The functions calloc and realloc are close relatives of the malloc function. Briefly, calloc allocates a given number of elements of a given size and also resets the memory to 0. realloc is used to re-allocate memory, either to grow or to shrink the block we are using. It will also helpfully copy anything we had in the previous block to the new block. Learn how to use these two functions by studying their man pages: man 3 calloc / man 3 realloc.

Deliverables

Task 1

Complete the queue implementation in the file queue/queue.c and commit it to your repository.

Task 2

Complete the vector implementation in the file vector/vect.c and commit it to your repository.

Do not include any executables, object files, or any other binary, intermediate or hidden files.

Finally, go to our Gradescope and submit a ZIP archive of your repository, which can be downloaded from Github. This step is required – committing to Github is not enough. Do not use Finder on macOS to compress your code for submission.

How will we grade

Your implementation will be graded by an autograder script on Gradescope, as well as by manual inspection aimed at checking correctness as well as the style and design of your code (comments, correct use of types, code layout, etc.)

  • 40% Queue Implementation
    • All required functions are implemented.
    • No functions were renamed (but you may add any ‘helper’ functions if you deem necessary–e.g. queue_print)
    • There are no memory leaks. Test your code using valgrind. See the valgrind target in the provided Makefile.
    • Your functions are free of compilation warnings, compilation errors, and runtime bugs
  • 40% Vector Implementation
    • All required functions are implemented
    • No functions are renamed (but you may add any ‘helper’ functions if you deem necessary–e.g. vect_print)
    • There are no memory leaks. Test your code using valgrind. See the valgrind target in the provided Makefile.
    • Your functions are free of compilation warnings, compilation errors, and runtime bugs
  • 20% Style and Code Design
    • Good source code structure (e.g., documented code, reasonable formatting and organization, …)

Resources to help

Going Further

(An optional task to extend this assignment–not for bonus, but just for fun)

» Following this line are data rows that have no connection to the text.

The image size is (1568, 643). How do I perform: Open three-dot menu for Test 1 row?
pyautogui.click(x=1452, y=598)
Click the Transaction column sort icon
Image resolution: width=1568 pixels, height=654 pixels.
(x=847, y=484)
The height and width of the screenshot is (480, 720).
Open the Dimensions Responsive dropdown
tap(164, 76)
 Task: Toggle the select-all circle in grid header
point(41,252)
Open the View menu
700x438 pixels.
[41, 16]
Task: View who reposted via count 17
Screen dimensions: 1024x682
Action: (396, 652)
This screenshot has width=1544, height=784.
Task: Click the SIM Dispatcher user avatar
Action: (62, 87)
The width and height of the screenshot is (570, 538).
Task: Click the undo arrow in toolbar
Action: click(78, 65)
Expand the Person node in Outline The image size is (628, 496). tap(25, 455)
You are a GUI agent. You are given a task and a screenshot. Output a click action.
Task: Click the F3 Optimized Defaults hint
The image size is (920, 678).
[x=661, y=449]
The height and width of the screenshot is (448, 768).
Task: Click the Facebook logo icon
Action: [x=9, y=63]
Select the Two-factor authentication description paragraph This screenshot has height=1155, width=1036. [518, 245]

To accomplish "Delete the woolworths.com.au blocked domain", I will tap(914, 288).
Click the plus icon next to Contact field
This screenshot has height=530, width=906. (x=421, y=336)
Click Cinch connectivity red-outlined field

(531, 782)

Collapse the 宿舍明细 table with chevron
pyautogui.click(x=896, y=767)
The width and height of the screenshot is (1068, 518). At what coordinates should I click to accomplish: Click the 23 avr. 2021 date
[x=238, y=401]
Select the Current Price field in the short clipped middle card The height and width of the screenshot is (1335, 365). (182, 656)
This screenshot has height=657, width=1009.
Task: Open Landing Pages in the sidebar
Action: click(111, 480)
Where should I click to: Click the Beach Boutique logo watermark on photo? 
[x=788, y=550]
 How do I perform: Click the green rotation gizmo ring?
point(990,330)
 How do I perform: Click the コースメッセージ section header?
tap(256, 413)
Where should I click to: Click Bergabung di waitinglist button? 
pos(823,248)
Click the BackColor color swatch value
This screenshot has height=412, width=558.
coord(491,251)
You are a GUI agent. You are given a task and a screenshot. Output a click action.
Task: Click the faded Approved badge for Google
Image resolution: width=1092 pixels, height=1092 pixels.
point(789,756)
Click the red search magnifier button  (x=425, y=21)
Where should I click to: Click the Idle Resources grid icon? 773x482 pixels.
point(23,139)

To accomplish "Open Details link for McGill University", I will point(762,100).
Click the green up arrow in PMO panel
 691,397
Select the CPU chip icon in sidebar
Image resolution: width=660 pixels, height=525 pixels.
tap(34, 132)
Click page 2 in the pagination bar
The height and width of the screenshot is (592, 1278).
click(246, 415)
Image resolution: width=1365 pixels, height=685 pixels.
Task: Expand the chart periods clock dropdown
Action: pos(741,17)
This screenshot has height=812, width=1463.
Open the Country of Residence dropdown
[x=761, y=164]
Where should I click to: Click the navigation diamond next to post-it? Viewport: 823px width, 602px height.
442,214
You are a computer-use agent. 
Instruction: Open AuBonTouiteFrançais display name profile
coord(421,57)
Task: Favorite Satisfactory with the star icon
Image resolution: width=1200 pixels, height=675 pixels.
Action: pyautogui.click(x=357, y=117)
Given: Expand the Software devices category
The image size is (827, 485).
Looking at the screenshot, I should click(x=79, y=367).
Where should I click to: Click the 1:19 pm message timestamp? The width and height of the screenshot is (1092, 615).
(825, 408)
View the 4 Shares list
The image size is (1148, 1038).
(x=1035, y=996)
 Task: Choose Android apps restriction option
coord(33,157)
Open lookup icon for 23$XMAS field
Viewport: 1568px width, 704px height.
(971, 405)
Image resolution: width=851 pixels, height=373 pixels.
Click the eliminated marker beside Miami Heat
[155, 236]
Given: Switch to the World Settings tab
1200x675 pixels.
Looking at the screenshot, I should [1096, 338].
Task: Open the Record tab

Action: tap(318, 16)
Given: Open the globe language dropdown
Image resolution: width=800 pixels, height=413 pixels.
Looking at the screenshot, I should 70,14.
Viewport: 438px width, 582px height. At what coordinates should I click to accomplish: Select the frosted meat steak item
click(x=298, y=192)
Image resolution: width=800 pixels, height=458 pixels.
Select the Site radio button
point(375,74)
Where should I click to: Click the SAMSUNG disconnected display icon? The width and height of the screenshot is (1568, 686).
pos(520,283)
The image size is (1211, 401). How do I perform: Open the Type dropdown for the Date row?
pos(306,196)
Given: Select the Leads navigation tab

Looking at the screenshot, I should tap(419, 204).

  • Add additional functions like:
    • queue_peek - Returns the first value in the queue
    • queue_back - Returns the last value in the queue
    • queue_equals - Checks if two queues are equal
    • vect_insert_at - Inserts an element into the vector at the given index, shifting subsequent elements to the right
    • vect_remove_at - Removes an element at the given index from the vector, shifting subsequent elements to the left
    • vect_sort - Sorts the vector in ascending order using your favorite sorting algorithm
  • Investigate/Review more data structures on this webpage: https://www.cs.usfca.edu/~galles/visualization/Algorithms.html
    • There are visuals for the linked list and array based queue here!
    • Use them as a rough guide for the basic concepts. Make sure to follow the specifications for our assignment above.
  • Some examples (Revisit this again in a few weeks)

Hints & Tips

  • Use man! Explore the manpages of malloc, calloc, realloc, free, strncpy, strlen, assert, …

  • Learn how to define constants in C

  • Write your own (unit) tests. Doing so will save you time in the long run, especially in conjunction with the debugger. In office hours, the instructors or the TAs may ask you to show how you tested code that fails.

  • Follow good coding practices. Make sure your function prototypes (signatures) are correct and always provide purpose statements. Add comments where appropriate to document your thinking, although strive to write self-documenting code.

  • Avoid producing “spaghetti code”. A mutli-branch if-else if-else or a multi-case switch should be the only reason to go beyond 30-40 lines per function. Even so, the body of each branch/case should be at most 3-5 lines long.

  • Use valgrind with --leak-check=full to check you are managing memory properly.

  • Avoid leaving extra printfs in when submitting your code. Extra output will most likely result in point deductions by the autograder.